It’s difficult and confronting work, but Monash University forensic anthropologist Samantha Rowbotham knows it’s for the greater good.
She studies skeletal trauma – that is, the broken bones of the dead. Her research is mostly all in children. Her key enquiry is investigating the difference between the bones of a child killed accidentally in a fall and a child killed by “non-accidental blunt-force trauma”, which translated to plain English means being hit, stomped on, kicked, thrown or otherwise assaulted in the context of child abuse.
The end result of her harrowing research will be that courts – mostly coroners’ courts – will be better-placed to tell the difference between the two very different sets of events. A common defence for alleged child abuse is that the injuries were caused by a fall. There is, so far, little detailed research on paediatric skeletal injuries in the medico-legal context.
But now Rowbotham has won a Victoria Fellowship from the Veski group, giving her state government money to travel to three forensic institutions overseas this year to broaden her work – she’ll visit South Africa, France and Denmark to embed herself in forensic labs. Towards the end of the year she’ll add her findings to data from the Victorian Institute of Forensic Medicine (VIFM), where she works, to begin building a world-first database.
The work is crucially important to an under-researched and ugly crime. VIFM’s senior forensic anthropologist, Associate Professor Soren Blau, says it will help courts move beyond hearsay towards facts.
“Rather than opinions about skeletal trauma presented in court being based on anecdotal findings from casework,” she says, “the results of Sam’s research set the foundation for providing a robust approach to how skeletal trauma is interpreted.”
Paediatric skeletal trauma is one of five projects (all to do with skeletal trauma, or broken bones, of some kind) Rowbotham is involved in out of the VIFM. There are 15,000 cases of physical child abuse a year in Australia, most not fatal, but “it’s an important social issue”, she says, “and these types of cases are particularly complex for medico-legal practitioners. How can we differentiate skeletal injuries that result from an accidental fall with injuries that result from physical abuse? It’s a challenging question for many reasons.”
Social impact
There's significant social/societal fallout from paediatric trauma cases – such as parents or caregivers being separated from children, if the parents are suspected but proof is scant. Or conversely, children being mistakenly left with abusive parents.
She says children’s bones are difficult to study as well; they’re different to adult bones in that they’re still developing. “The bones of a child are more elastic than an adult. So when force is applied to a child’s bones, the bones will bend before they break, unlike an adult’s bones, where they’ll simply break.
“This difference in biology means fractures appear differently in a child’s skeleton. The body proportions of a child are also different. Infants and very young children have heavier heads, so their centre of gravity is different to an adult’s, and this can influence how they land when falling,” Rowbotham says.

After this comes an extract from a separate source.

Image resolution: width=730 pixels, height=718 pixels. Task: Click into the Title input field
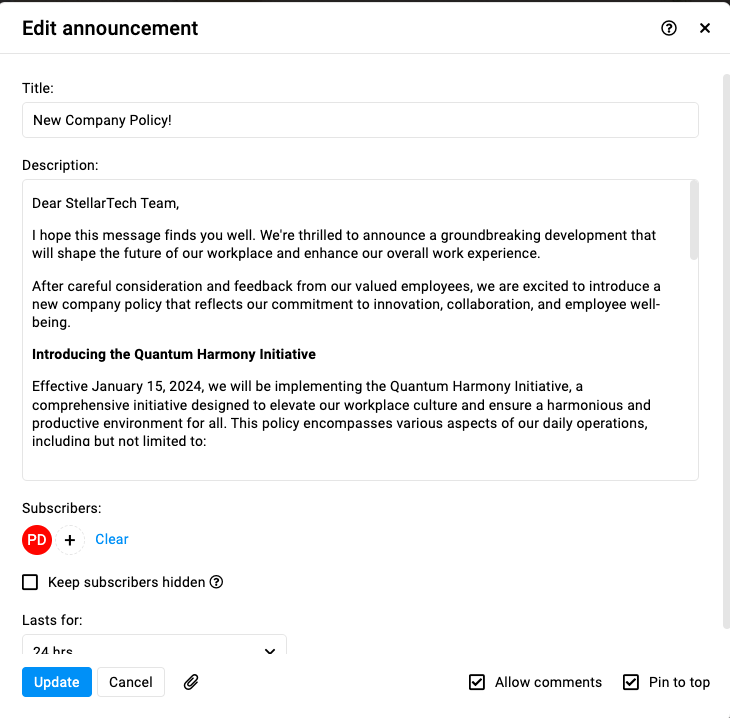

“The way our bones fuse and develop with age also influences where we see fractures, and how those fractures heal. It is in some ways much more complicated to look at a child’s skeleton.”
All that is apart from the daily routine of studying images of dead children’s bones.
“It’s certainly not easy, and it doesn’t seem to get any easier. But this is a contribution I’d like to make to my field,” she says.
Rowbotham trained originally as an archaeologist and biological archaeologist – she was interested in prehistoric and medieval archaeological remains. But then she decided to transfer her osteology skills to the medico-legal field. She found her niche in forensic anthropology.
“Trauma is one of the main contributions anthropologists provide to medico-legal investigations in Australia. Historically, the role of the anthropologist used to be focused on the identification of remains, but now with DNA and odontology [forensic dentistry[ we don’t do as much around the identification of an individual, but rather what happened to them around the time they died based on their injuries.”
Novel approach
Rowbotham’s method for comparing injuries and mapping the connections between them is relatively simple, but it’s a novel approach. She uses post-mortem computed tomography (PCMT) scans and coronial data to look at cases of skeletal blunt-force trauma to identify patterns of injury.
“If you see a fracture to the skull, did the child fall backwards and hit their head? Or did someone throw that child against a wall or hit them with a blunt object to the back of the head?
“If you see a fracture to the skull, did the child fall backwards and hit their head? Or did someone throw that child against a wall or hit them with a blunt object to the back of the head?"
“At the moment, it’s difficult to say which mechanism, the fall or physical abuse, caused the blunt-force trauma, because we don’t know what types of fractures and what types of fracture patterns we should see with each of those different blunt-force trauma events. This study will begin to answer those questions.
“This has always been an issue, but there’s been very little robust scientific research undertaken until now.”
Rowbotham begins collecting data from VIFM in August then travels in October and November. She’ll visit the Medico-Legal Laboratory at the University of Pretoria, the Medico-Legal Institute in Paris, and the University of Copenhagen’s Department of Forensic Medicine, and hopes to begin seeing results by the end of the year.